Exercise goal:
Output all of the entries below precisely as written.

Collected data entries:
■ ■ ■

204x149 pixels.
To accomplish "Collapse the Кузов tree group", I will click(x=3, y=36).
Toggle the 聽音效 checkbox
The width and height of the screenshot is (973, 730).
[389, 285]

■ ■ ■

Response to this exercise:
204x149 pixels.
To accomplish "Collapse the Кузов tree group", I will click(x=3, y=36).
Toggle the 聽音效 checkbox
The width and height of the screenshot is (973, 730).
[389, 285]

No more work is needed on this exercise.